Think about the network design you opted in when you build the VMWare or HyperV clusters at your company : dedicated network ports, high speed ethernet, high-end switches. Remove "VMWAre" or "HyperV" and replace it with "Kubernetes" in the previous sentence and you know what you have to do to build the right network for your Kubernetes cluster!

Anti-pattern n°6: cluster already embedded in your middleware

Cassandra, CoucheBase, MongoDB already embark their own cluster solution. These clusters are flexible, well etablished, and powerful. Think twice before switching these clusters to Kubernetes. What is your business case ? Blending these services with other distributed services, or orchestrating various database engines makes, perhaps, a strong case for Kubernetes, but think about it twice before jumping in.

Kubernetes use case

Use case n°1 : cloudified infrastructure

If your organization moved its infrastructure to a cloud provider, Kubernetes API is a good candidate to standardize DevOps scripts. Every cloud provider offers Kubernetes service. You may even build an heterogeneous cloud, with multi-vendor and on premise resources.

This use case is very similar to openstack use case that we mention in a previous post.

Use case n°2 : cloud provider

If your organization is a cloud provider, Kubernetes is probably the more standardized API to manage containers.

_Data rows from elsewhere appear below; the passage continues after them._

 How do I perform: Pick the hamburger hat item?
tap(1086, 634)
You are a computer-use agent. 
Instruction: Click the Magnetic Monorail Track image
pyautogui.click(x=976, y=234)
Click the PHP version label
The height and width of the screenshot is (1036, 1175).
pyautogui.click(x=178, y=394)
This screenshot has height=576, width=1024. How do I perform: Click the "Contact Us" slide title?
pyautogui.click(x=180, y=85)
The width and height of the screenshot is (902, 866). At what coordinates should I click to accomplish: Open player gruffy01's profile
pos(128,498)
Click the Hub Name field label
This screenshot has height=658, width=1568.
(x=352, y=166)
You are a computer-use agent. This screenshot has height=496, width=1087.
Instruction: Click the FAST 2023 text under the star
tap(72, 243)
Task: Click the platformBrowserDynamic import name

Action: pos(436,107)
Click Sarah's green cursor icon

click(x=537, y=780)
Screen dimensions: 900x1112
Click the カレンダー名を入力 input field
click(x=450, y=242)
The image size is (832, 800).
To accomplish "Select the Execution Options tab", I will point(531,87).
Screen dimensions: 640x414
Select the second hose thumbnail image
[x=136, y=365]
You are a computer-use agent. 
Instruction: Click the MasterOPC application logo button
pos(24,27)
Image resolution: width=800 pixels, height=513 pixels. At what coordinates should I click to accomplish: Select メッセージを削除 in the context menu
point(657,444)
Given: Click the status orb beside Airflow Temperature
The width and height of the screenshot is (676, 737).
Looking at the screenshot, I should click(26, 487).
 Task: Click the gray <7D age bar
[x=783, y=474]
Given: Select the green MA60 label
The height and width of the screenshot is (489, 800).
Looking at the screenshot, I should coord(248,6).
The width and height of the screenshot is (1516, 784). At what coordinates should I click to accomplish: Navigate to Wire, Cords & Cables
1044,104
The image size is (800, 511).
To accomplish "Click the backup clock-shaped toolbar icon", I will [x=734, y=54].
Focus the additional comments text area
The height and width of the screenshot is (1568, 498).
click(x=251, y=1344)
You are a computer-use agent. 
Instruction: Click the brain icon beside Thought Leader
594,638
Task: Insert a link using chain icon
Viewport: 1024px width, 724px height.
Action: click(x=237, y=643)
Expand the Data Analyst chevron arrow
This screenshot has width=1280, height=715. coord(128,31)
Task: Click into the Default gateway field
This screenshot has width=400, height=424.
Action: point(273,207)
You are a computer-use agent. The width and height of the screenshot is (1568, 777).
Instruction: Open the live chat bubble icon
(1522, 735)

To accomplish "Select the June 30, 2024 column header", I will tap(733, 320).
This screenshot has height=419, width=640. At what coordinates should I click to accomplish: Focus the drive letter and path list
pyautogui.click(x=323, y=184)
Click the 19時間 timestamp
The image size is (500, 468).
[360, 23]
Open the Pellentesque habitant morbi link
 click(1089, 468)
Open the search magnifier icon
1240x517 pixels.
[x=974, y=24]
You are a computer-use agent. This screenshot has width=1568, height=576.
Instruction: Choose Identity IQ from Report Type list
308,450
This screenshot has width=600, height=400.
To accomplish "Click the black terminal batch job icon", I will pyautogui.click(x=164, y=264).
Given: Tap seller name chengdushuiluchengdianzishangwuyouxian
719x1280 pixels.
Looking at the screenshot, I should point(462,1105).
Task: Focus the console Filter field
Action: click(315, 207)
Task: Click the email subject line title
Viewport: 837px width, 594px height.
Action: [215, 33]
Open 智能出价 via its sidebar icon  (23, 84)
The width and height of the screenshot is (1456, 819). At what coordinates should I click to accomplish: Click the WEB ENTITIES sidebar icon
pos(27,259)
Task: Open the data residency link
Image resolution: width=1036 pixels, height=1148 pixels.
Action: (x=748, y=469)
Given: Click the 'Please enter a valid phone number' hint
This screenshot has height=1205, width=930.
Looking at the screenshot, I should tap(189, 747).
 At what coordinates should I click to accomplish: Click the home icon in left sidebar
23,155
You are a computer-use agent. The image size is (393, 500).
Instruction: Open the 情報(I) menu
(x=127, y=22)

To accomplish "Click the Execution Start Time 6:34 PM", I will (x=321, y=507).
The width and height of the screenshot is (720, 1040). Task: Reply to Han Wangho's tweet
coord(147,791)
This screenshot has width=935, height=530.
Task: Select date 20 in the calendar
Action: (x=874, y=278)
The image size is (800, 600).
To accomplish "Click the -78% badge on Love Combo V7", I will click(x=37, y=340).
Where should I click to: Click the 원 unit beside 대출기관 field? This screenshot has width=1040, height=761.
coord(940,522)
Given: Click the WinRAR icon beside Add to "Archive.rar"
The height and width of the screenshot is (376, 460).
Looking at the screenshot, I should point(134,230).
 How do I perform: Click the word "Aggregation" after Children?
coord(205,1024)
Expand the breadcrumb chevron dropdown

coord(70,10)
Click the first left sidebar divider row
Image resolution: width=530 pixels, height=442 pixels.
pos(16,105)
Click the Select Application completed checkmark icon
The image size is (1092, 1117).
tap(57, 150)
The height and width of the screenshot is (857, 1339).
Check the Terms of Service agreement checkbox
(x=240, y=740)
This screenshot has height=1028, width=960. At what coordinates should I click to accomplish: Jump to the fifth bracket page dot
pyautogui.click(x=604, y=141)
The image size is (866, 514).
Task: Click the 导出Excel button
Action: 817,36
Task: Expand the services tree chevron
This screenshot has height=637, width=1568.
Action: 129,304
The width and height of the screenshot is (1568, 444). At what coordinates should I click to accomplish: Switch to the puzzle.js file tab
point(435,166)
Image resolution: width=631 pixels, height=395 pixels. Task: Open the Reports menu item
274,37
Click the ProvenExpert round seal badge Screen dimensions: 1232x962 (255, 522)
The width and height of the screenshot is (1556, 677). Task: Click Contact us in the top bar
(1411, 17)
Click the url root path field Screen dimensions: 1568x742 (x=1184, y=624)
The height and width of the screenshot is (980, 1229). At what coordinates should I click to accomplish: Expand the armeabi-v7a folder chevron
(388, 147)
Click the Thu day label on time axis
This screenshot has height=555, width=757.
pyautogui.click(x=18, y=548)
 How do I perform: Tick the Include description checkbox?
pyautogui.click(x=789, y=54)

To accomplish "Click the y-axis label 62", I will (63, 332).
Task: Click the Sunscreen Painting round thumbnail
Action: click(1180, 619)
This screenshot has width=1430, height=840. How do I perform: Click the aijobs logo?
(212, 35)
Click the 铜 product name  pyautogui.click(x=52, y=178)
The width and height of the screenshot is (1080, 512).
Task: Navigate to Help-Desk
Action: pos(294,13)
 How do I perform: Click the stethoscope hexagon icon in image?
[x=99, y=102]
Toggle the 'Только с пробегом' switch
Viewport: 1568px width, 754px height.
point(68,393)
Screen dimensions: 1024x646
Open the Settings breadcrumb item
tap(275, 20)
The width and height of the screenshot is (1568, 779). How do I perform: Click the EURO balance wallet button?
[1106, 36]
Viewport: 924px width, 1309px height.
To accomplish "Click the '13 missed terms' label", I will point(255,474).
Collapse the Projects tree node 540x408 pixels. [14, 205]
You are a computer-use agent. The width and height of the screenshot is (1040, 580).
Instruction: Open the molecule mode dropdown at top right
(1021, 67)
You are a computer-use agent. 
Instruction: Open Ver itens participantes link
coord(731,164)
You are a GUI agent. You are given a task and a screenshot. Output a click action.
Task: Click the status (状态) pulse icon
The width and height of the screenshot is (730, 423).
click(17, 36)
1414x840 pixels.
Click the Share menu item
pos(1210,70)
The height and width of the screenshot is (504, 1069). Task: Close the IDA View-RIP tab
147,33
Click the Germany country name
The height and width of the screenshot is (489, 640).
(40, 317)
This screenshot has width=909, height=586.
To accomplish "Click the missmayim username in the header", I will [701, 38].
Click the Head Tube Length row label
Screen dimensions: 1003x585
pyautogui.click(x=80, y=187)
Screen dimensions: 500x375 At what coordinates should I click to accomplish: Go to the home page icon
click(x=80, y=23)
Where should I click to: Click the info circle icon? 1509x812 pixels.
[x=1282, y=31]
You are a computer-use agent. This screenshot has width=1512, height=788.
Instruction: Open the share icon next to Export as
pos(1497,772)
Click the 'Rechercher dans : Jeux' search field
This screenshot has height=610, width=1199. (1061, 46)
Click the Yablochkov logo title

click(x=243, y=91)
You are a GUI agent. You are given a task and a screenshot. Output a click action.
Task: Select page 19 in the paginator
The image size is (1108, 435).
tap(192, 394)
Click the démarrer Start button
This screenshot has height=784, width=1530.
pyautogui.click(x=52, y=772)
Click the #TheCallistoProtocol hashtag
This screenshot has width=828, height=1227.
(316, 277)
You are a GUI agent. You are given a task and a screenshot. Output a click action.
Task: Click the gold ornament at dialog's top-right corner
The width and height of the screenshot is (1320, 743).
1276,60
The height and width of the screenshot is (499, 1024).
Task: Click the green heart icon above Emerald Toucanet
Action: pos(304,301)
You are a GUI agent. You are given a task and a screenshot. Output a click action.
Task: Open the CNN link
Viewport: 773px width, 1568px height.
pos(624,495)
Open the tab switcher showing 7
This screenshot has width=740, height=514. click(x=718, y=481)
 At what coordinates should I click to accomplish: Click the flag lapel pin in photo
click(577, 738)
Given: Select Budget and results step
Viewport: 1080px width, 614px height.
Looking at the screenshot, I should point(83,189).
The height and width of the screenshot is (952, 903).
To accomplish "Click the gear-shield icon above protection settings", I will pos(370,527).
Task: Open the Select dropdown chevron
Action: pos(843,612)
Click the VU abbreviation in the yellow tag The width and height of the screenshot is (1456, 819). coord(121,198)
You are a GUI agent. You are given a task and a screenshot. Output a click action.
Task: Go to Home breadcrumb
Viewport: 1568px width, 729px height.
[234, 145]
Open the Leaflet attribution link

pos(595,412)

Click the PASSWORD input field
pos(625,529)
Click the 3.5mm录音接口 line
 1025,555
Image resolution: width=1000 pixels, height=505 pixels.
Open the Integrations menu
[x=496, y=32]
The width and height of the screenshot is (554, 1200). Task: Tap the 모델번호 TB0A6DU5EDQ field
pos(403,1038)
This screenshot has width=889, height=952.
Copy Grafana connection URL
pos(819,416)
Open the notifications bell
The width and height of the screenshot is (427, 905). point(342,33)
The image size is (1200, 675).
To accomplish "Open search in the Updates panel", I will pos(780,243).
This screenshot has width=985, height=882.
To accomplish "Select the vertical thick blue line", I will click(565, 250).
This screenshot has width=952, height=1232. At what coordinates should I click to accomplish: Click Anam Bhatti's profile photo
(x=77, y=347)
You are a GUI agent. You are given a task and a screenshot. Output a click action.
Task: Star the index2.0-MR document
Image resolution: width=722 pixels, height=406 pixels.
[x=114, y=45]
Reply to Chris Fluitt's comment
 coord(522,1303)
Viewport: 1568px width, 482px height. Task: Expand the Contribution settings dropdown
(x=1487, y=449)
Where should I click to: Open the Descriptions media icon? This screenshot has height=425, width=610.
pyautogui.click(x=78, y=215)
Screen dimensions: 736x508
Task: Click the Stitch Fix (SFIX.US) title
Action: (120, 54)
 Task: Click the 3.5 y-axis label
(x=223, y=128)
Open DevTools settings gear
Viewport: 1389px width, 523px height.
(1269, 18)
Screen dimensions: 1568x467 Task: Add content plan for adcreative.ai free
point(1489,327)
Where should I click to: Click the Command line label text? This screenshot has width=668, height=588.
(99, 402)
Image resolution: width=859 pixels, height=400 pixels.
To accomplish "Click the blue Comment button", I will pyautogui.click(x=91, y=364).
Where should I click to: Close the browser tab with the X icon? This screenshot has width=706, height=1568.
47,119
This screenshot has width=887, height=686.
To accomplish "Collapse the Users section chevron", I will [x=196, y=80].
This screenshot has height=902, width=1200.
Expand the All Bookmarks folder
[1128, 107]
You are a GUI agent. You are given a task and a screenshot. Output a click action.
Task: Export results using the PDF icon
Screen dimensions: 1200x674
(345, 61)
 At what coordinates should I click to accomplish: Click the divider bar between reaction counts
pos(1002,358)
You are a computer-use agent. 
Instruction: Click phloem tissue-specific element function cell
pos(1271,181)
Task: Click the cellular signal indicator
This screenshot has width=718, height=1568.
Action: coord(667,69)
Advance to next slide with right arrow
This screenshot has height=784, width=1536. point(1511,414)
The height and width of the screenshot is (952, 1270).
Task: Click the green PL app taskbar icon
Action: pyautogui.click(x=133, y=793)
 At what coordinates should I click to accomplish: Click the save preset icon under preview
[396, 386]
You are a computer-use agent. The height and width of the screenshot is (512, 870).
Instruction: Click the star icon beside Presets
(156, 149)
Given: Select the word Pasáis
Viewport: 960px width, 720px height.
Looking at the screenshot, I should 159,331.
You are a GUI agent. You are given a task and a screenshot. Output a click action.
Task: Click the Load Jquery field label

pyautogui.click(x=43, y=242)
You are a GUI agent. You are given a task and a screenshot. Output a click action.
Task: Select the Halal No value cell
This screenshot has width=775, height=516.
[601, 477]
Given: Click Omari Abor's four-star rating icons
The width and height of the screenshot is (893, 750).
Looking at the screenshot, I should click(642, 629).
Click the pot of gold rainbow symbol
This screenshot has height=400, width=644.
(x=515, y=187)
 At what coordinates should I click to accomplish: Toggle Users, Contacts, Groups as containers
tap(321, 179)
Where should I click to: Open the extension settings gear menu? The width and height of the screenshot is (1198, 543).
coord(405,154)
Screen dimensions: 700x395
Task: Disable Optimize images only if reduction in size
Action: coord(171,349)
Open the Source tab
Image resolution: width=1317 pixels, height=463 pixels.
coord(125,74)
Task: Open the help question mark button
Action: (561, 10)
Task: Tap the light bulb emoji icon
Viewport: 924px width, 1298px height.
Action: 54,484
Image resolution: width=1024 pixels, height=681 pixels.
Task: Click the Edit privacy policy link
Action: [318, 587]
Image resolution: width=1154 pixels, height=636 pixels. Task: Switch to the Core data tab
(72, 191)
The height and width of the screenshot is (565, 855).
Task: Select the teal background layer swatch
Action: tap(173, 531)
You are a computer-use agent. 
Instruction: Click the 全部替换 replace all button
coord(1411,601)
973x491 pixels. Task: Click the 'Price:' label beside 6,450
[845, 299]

Use case n°3 : micro-services or containers

If your organization manages many micro-service based applications or many containerized applications, Kubernetes is a good bet, among other cluster technologies we mentioned in a previous post.

Conclusion

Kubernetes is still in its early stages. It is moving rapidly in the hope of becoming a standard de facto for distributed workloads orchestration. Use cases will evolve too, as the technology matures. We hope that, in less than a year, we'll write another post with many new relevant use cases.